Se advierte aquí el legado de la roman populaire. Con sus giros truculentos, su gusto por lo inusual y lo estridente, su apelación a las pasiones desbordadas, al sentimentalismo incluso, y su invocación escatológica del mal, no sería rocambolesco considerar esta especie cultivada, entre otros, por Dumas, Simenon, Féval, Gaboriau, Leroux y Le Rouge, una descendiente nada lejana del Romanticismo “serio”. Toman distancia, sin embargo, en un punto decisivo: su política lingüística. Allí donde los románticos privilegiaban la expresión, pudiendo llegar a las más oscuras torsiones del lenguaje, esta pariente pobre, protoindustrial, pre
bestseller, cultivó un lenguaje directo, inmediato y reconocible, la lengua de “lo común”, por la que más de una vez ha sido fustigada. Se desconoce así, no obstante, el ámbito en el que verdaderamente despliega su genio: la trama. Que se le pasara por alto a la crítica decimonónica, imbuida en la estilística, es comprensible; que aquel juicio sumario e indiferenciado sobreviva delata hasta qué punto la crítica posterior continuó siendo veladamente estilística.

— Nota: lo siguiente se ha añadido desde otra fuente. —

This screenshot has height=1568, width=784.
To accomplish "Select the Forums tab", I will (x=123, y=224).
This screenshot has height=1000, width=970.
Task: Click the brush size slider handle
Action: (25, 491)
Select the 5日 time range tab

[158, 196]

De hecho, esa lengua vulgar, transida y transitada, pero al mismo tiempo coloquial y maleable, constituye uno de los placeres nada menores que procura Clemencia a sus lectores actuales, como bien advierte en su nota preliminar Román Setton, responsable de la edición, notas y posfacio. Aquí y allá hacen su aparición construcciones raras, inusuales, que se saborean con la misma nostalgia que esas escenas folletinescas donde las señoritas se desmayan llevándose una mano a la frente o los caballeros protestan porque se ha ofendido su honor.